[pgpool-general: 4114] Terminating Long Running Query Triggers Failover

Thu Oct 15 01:16:04 JST 2015

Hi everyone. We have some master/slave clusters using pgpool 3.2.4 connected to 9.4 instances. Yesterday, I found some long running queries using a script I have to find them, and found some very long running queries on our clusters that have a status of unlogged in pg_class. I noticed in the where clause pgpool_regclass was referenced and the query had been active for 26 days. I also found some on other clusters that had been running for 14 days. I terminated them on our clusters, and two of our clusters showed as a failover being triggered in pgpool. The master databases never went down.
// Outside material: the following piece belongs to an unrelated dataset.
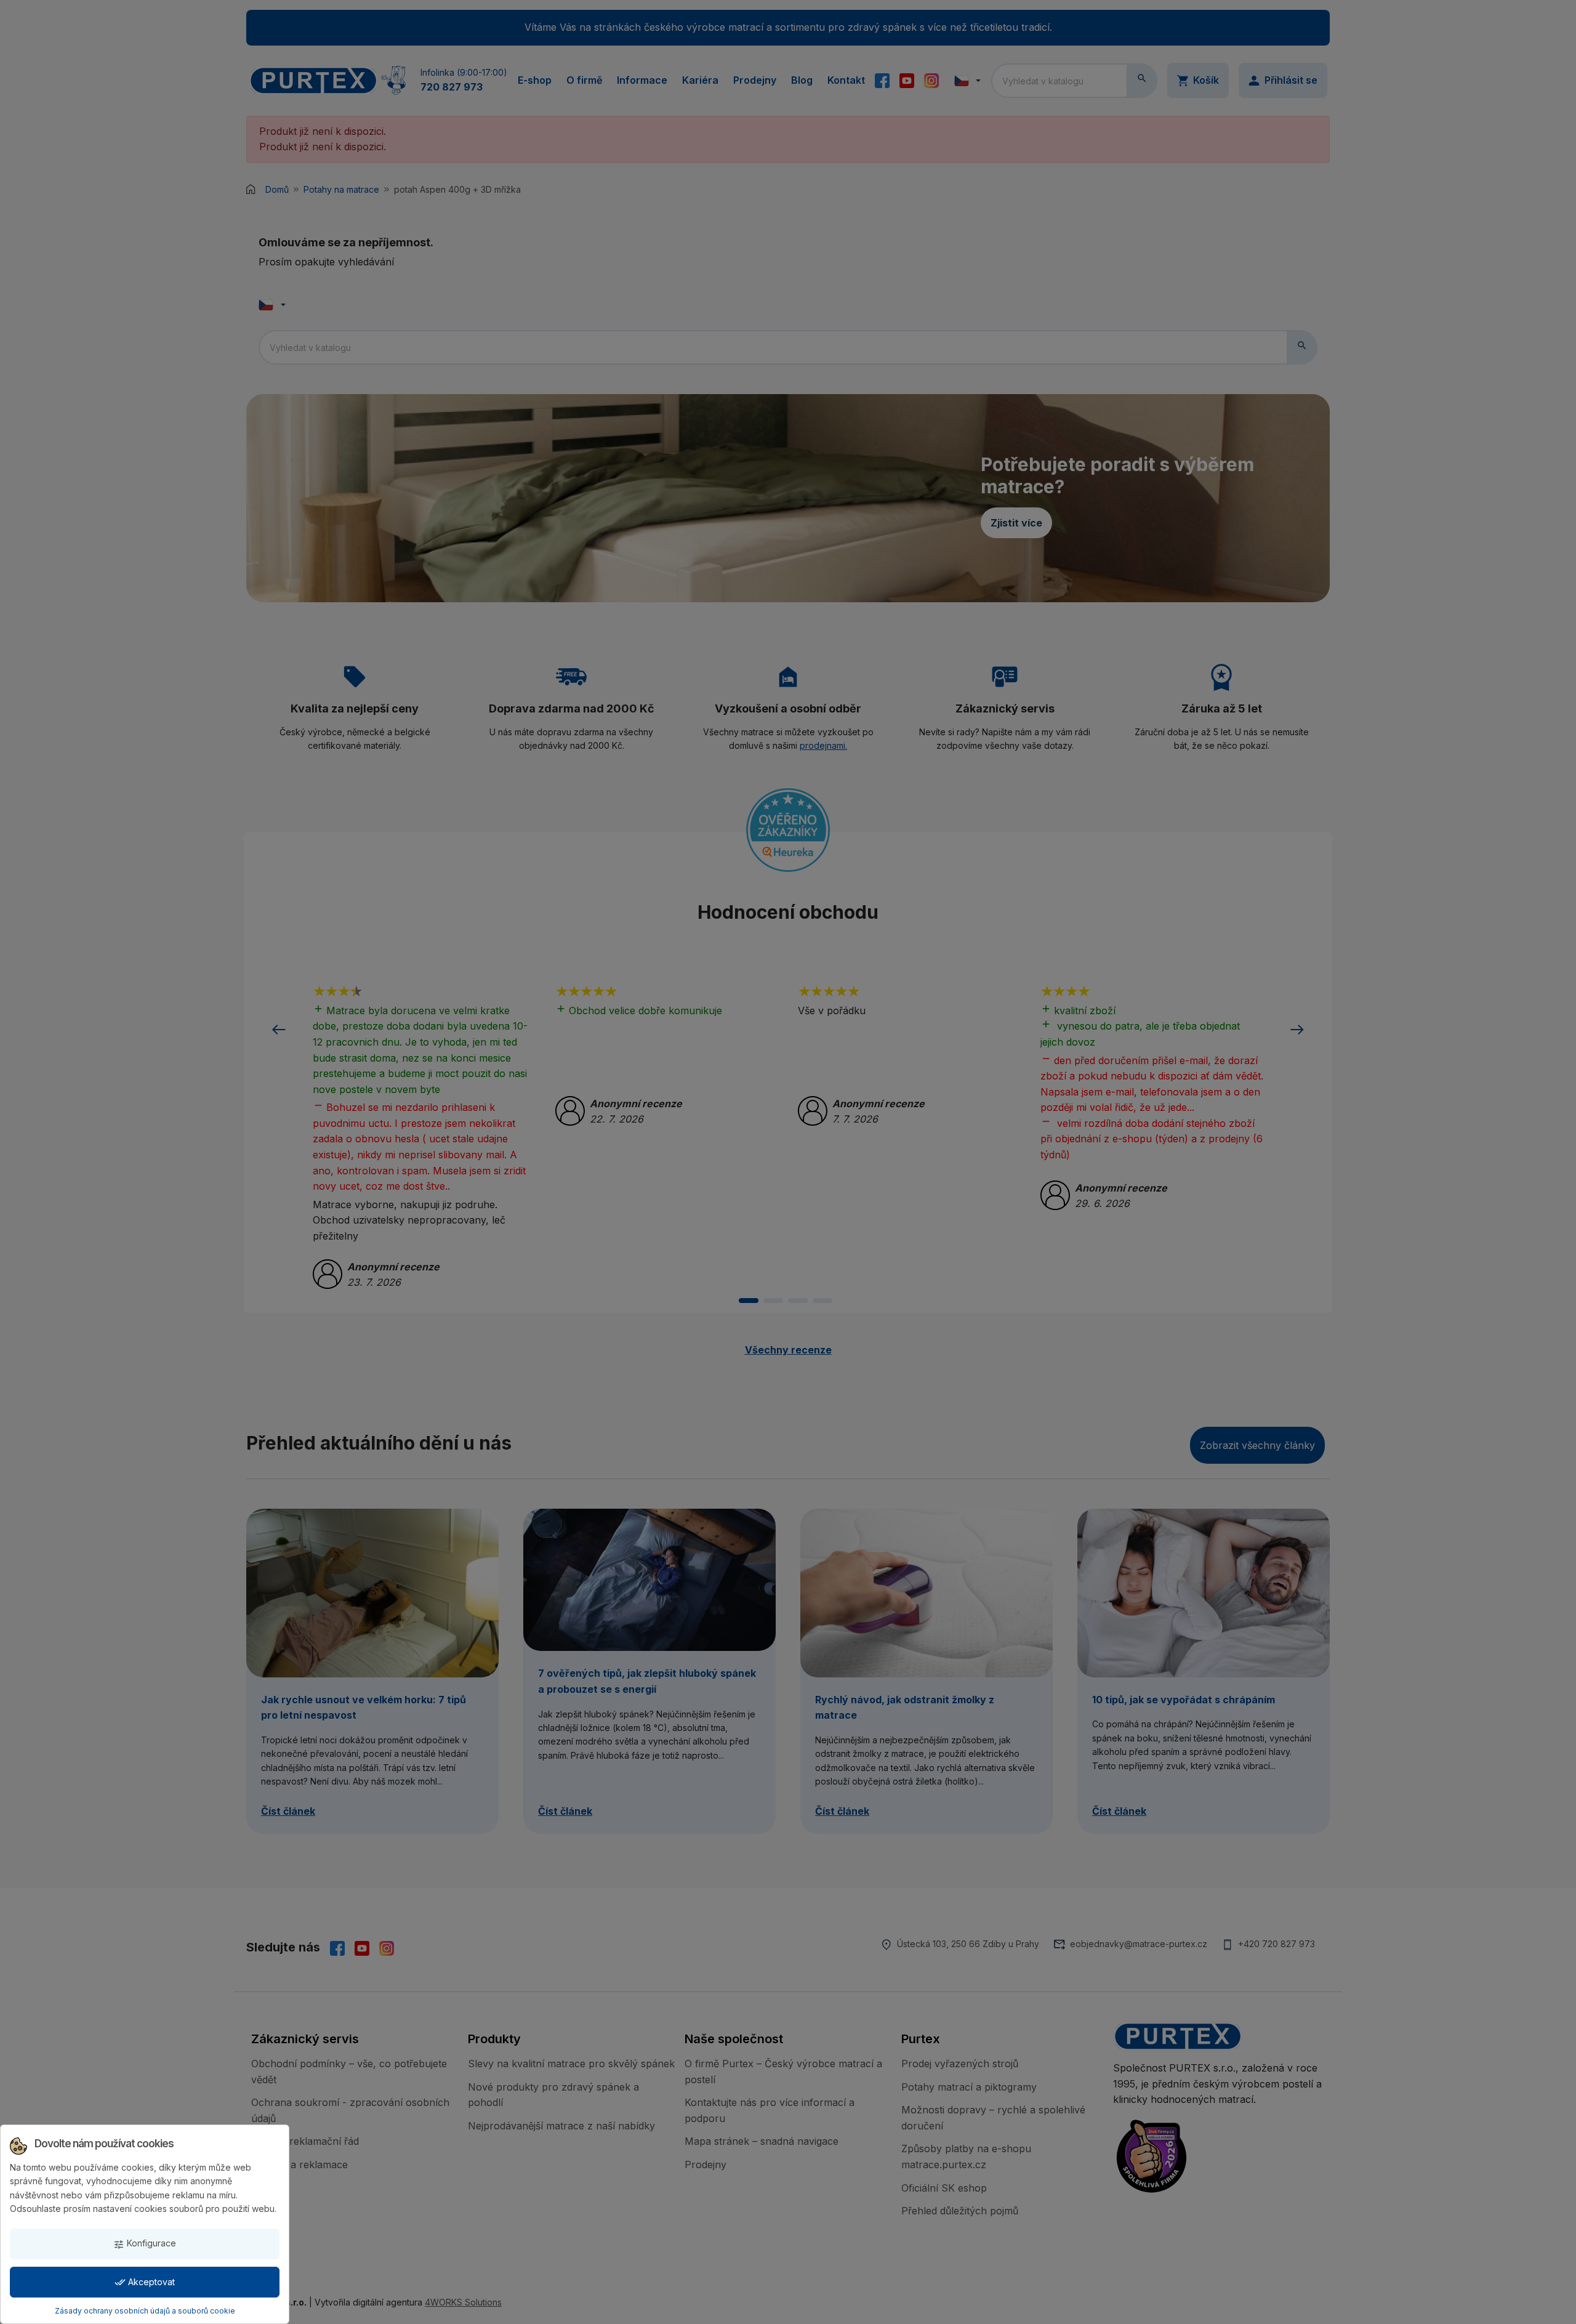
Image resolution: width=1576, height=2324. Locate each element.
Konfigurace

I executed a pcp_attach on the pool servers for each of the clusters reporting the failover, and the connection status using pcp_node_info returned the master node to a status of, "2". Everything seemed fine afterward. An example is below.

SELECT count(*) FROM pg_catalog.pg_class AS c WHERE c.oid = pgpool_regclass('mytable') AND c.relpersistence = 'u'|active|26 days

A couple of questions:

  1.  Is the pgpool failover related to terminating long running queries like the one above?
  2.  Should this have triggered the failover?
  3.  What can I do to prevent pgpool from seeing it as a failed instance when it never actually went down? I don't want to "DISALLOW_FAILOVER" in the pool config, however, I don't want it reacting to any sort of false positive.
  4.  What is the correlation to pgpool in the query example above? Is this a select query that was issued by pool and got hung in an active state for some reason?

Any help trying to figure this out would be greatly appreciated. I'm not new to Postgres, however, I am somewhat new and green with Pg Pool.

Thanks!
Daniel